I'm trying to understand the working of RSA algorithm. I am getting confused in the decryption part.
I'm assuming
$$n = pq$$
$$m = \phi(n) = (p – 1)(q – 1)$$
E is the encryption key $\gcd(\phi(n), E) = 1$
D is the decryption key, and
$DE = 1 \mod \phi(n)$
$x$ is the plain text
Encryption works as ($y = x^E \mod n$) and decryption works as ($x = y^D \mod n$)
The explanation for why the decryption works is that since $DE = 1 + k\phi(n)$,
$$y^D = x^{ED} = x^{1 + k \phi(n)} = x(x^{\phi(n)})^k = x \mod n$$
The reason why last expression works is $x^{\phi(n)} = 1 \mod n$ ?
According to Eulers theorem this is true only if $x \text{ and }\phi(n)$ are coprimes.
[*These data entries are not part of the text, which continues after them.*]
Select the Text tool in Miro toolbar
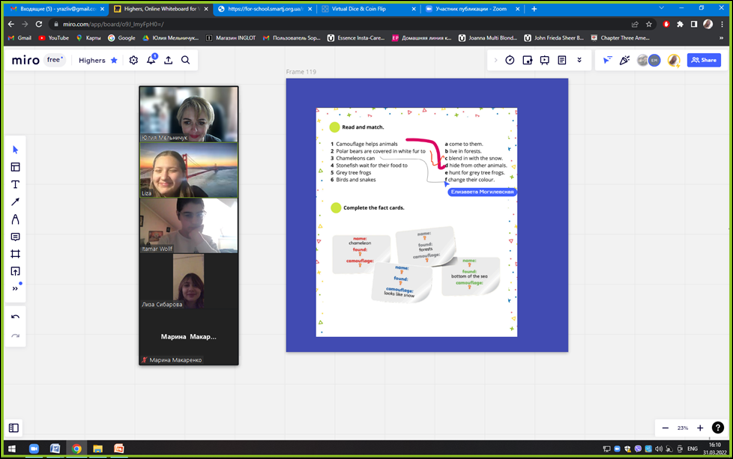 15,185
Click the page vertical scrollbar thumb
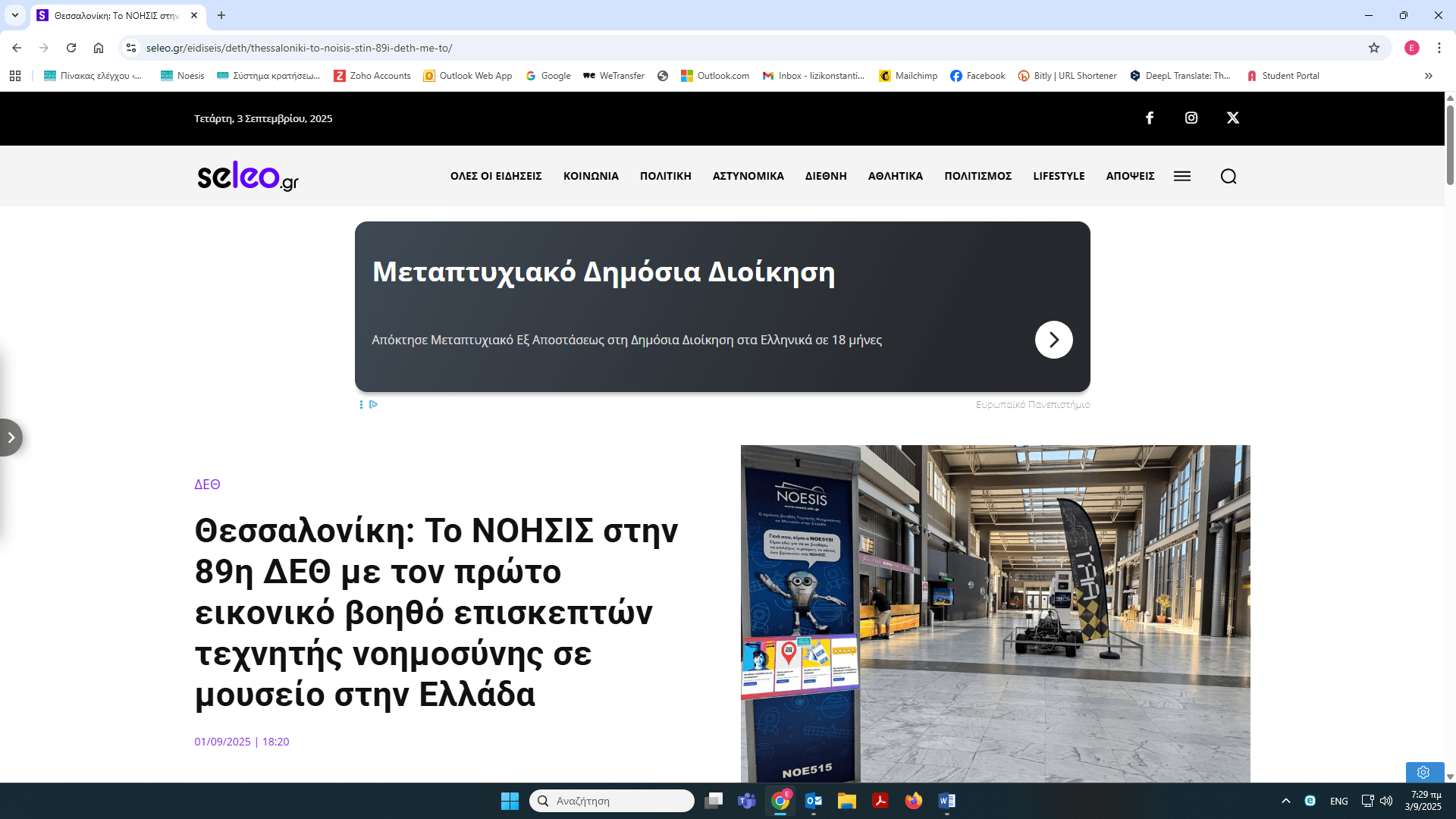This screenshot has height=819, width=1456. pyautogui.click(x=1450, y=144)
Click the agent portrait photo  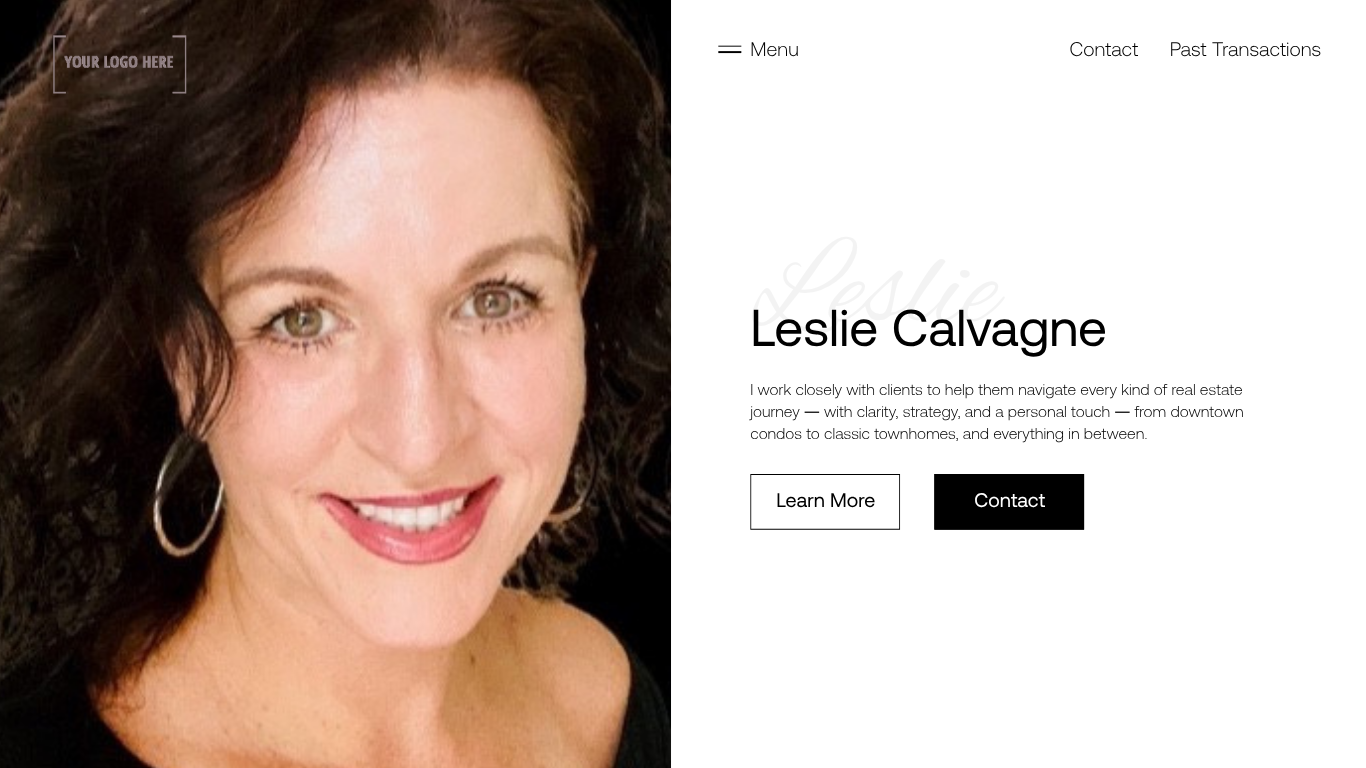(335, 384)

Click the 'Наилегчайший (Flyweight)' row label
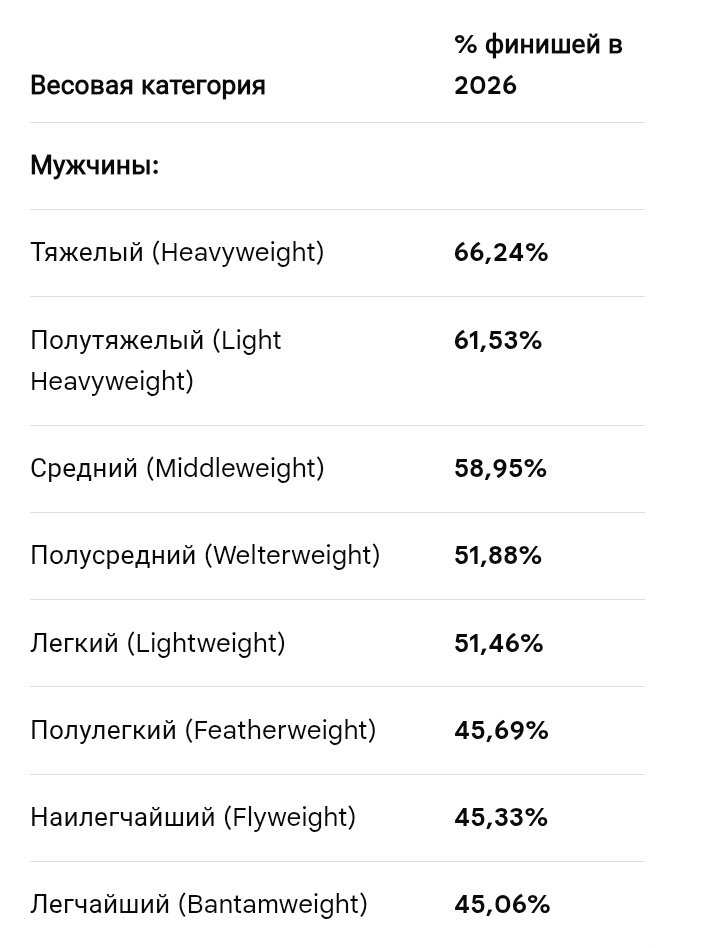[193, 817]
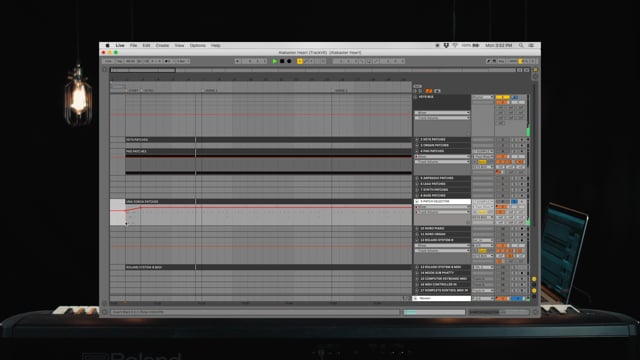The image size is (640, 360).
Task: Select the Master track header
Action: click(441, 298)
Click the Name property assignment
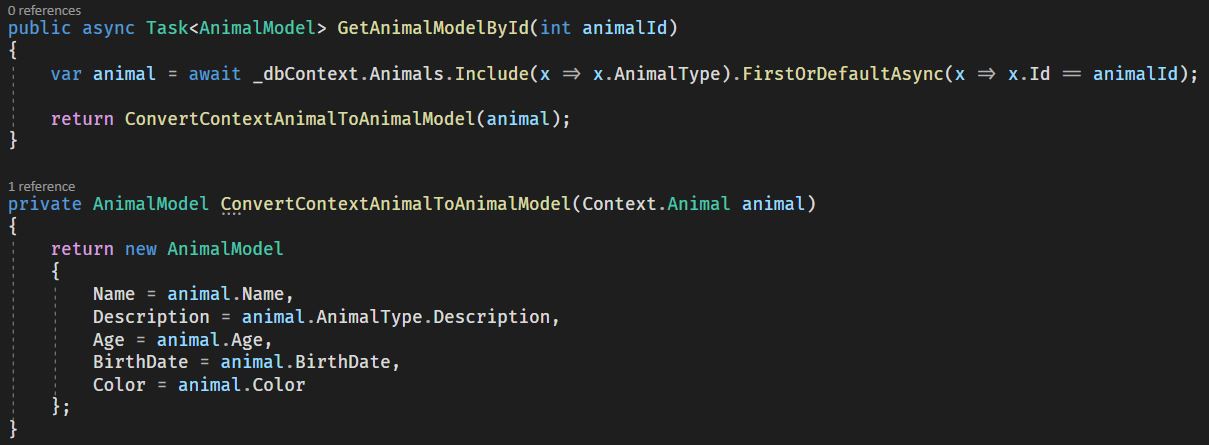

But $x$ is only restricted to be $0 < x < n$ and $\phi(n) < n$. So $x$ should be chosen to be coprime with $\phi(n)$?
Help me clear out the confusion!
Best Answer
Even if the plaintext $x$ is not pairwise coprime with $p$ or $q$, RSA still works as advertised. Here is why:
$p$ and $q$ are prime, so $x$ is a multiple of either $p$ or $q$, given the restriction that $x < pq$.
Assume that $x \equiv 0 \pmod p$. If it is congruent to $0$ mod $q$ the below still applies, just switch the name assigned to the two primes.
$x^k \equiv 0 \pmod p$ for all $k > 0$, i.e $x^k \equiv x \pmod p$.
$$ \begin{align*} x^{1+ z \phi(n)} & \equiv x^{1+ z \phi(p) \phi(q) } \\ &\equiv x^1 \cdot x^{\phi(q) \phi(p) z} \\ &\equiv x \pmod q \end{align*} $$
Combining both equations with the Chinese Remainder Theorem yields $x$, the plaintext.